PASSAGE GIVEN ▸
▽

This exmaple output for a user from the fictional Account called "account" shows access to a compute parition and a gpu-rtx6k parition. The displayed partitions could include compute partitions, larger memory partitions, and GPUs. The table also shows which resources under the account are being used when the hyakalloc command was executed (all resources free at the moment). The bottom table shows how many CPUs and GPUs are idle under the ckpt partition.

Remember you can always return to the hyakalloc results when preparing your command to request a job.

Set Up#

For the following exercises, the working directory will be in scrubbed:

cd /gscratch/scrubbed/

If you have not already, make a directory with your UW NetID with mkdir and go into it:

mkdir UWNetID
cd UWNetID

This will be your working directory for this section. Note that files and directories will be deleted after 14 days if they are not used.

If you are a student in a lab group who contributed resources to HYAK, you have an alternative storage option you may use under:

cd /mmfs1/gscratch/labname

If you are a student part of the Reseach Computing Club, you may use:

cd /mmfs1/gscratch/stf/

Fore more information regarding HYAK storage click HERE.

To start, copy the necessary tutorial materials to your working directory by adding a . after the command. Because we are copying an entire directory, make sure to use -r to recursively copy:

cp -r /sw/hyak101/basics .

Ensure all materials were copied into your working directory:

cd basics
ls
data
locator.sif
locator_NN_job.slurm
locator_NN_array.slurm
locator_NN_dropouts.slurm
loop_array.slurm
loop_job.slurm
loop_script.sh
Pro Tip

In the following section, it is often useful to have two terminal windows open. One for editing scipts and one for submitting and monitoring jobs. Open up a new terminal and use ssh to login to Hyak. On this window, monitor jobs using the command:

watch -n 10 squeue -u UWNetID

watch -n 10 will redo the following command ( squeue -u UWNetID ) every 10 seconds.

△

WHAT TO DO ▸
1. In the HYAK tutorial excerpt, write out everything from "For the following" down to "are not used.".
2. Answer these questions using the HYAK tutorial excerpt:
(a) How many days can files and directories sit unused before they are deleted?
(b) Which option does the cp command need in order to copy an entire directory?
(c) How often does watch -n 10 rerun the squeue command?
3. Could you pick up the HYAK tutorial excerpt after its final sentence and keep it going?

DATA ▸
▽

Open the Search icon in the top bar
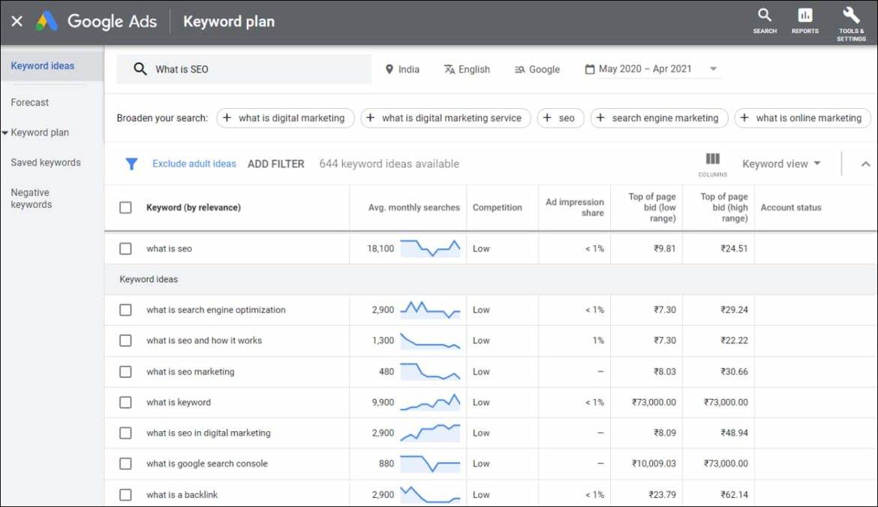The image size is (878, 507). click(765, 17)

△
▽

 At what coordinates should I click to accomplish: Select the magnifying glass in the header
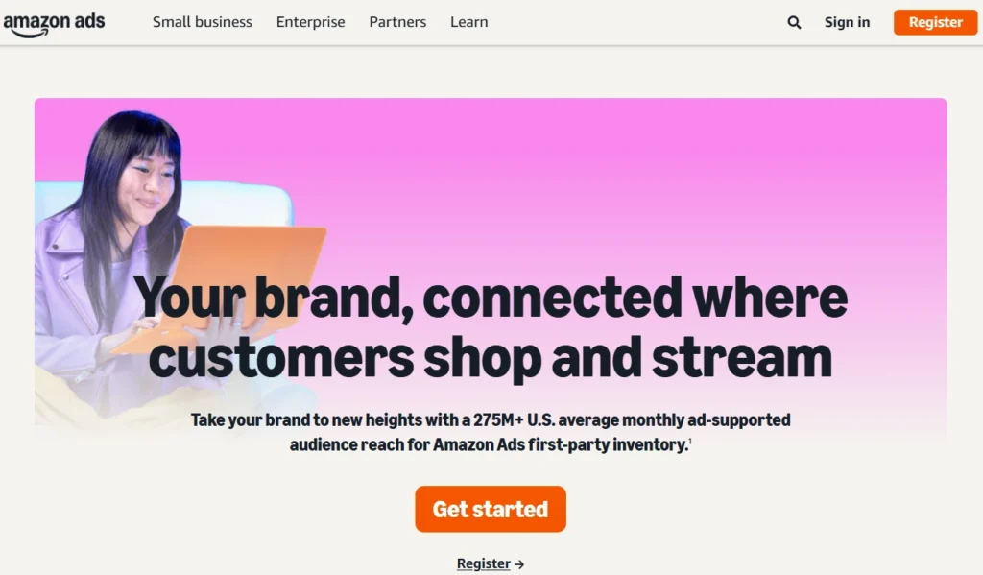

△

EXPECTED OUTPUTS ▸
1.
For the following exercises, the working directory will be in scrubbed:

cd /gscratch/scrubbed/

If you have not already, make a directory with your UW NetID with mkdir and go into it:

mkdir UWNetID
cd UWNetID

This will be your working directory for this section. Note that files and directories will be deleted after 14 days if they are not used.

2.
(a) 14 days
(b) -r
(c) Every 10 seconds

3.
The state of the job is listed under "ST" in this window. Some of the most common job states are:

PD: Pending job, R: Running job, S: Suspended job, CG: Completing job, and CD: Completed job

Interactive Jobs#

An interactive session on the cluster allows users to access a computing node in real time for tasks that require direct interaction, exploration, or debugging. Request an interactive job with the salloc command. If you have a quick job or you are preparing software to use later, an interactive session is the best choice. Let's start an interactive job on the ckpt partition. We will specify that we want a single CPU with the flag --cpus-per-task=1, 10G of RAM with --mem=10G, and a maximum time of 2 hours with --time=2:00:00. The job will automatically end after 2 hours if we don't end it before 2 hours has elapsed.

salloc --partition=ckpt --cpus-per-task=1 --mem=10G --time=2:00:00

The output will look something like this:

salloc: Pending job allocation 18981043
salloc: job 18981043 queued and waiting for resources
salloc: job 18981043 has been allocated resources
salloc: Granted job allocation 18981043
salloc: Nodes n3424 are ready for job

Finally, your shell prompt will show that you are no longer on the login node, or look something like this:

[UWNetID@n3424 ~]$

Except that the word UWNetID will be replaced with your Net ID and n3424 will be replaced with the node SLURM assigned to your interactive job. Finally, the ~ will be replaced with the name of your current directory (your location on the filesystem).

Pro tip : Requesting a GPU job

You can also request an interactive session on a GPU. To view information about the current status of nodes in a partition, use the command sinfo. The beginning of the output may look something like this:

PARTITION AVAIL TIMELIMIT NODES STATE NODELIST
compute-bigmem up infinite 1 idle n3255

Some common node states you may see are idle, alloc, and mixed. An idle state indicates that it is ready to accept new jobs. An alloc state indicates that the node is already fully allocated to one or more jobs and cannot accept any more jobs until the allocated job(s) finish. A node is in a mixed state when it has allocated and idle resources.

Use the following command to get a list of the GPUs used in the checkpoint partition along with CPU states and the amount of free memory on a given node:

sinfo -p ckpt -O nodehost,cpusstate,freemem,gres,gresused -S nodehost | grep -v null

The start of the output will look something like this:

HOSTNAMES CPUS(A/I/O/T) FREE_MEM GRES_USED
g3001 26/14/0/40 365755 gpu:2080ti:8(IDX:0-7)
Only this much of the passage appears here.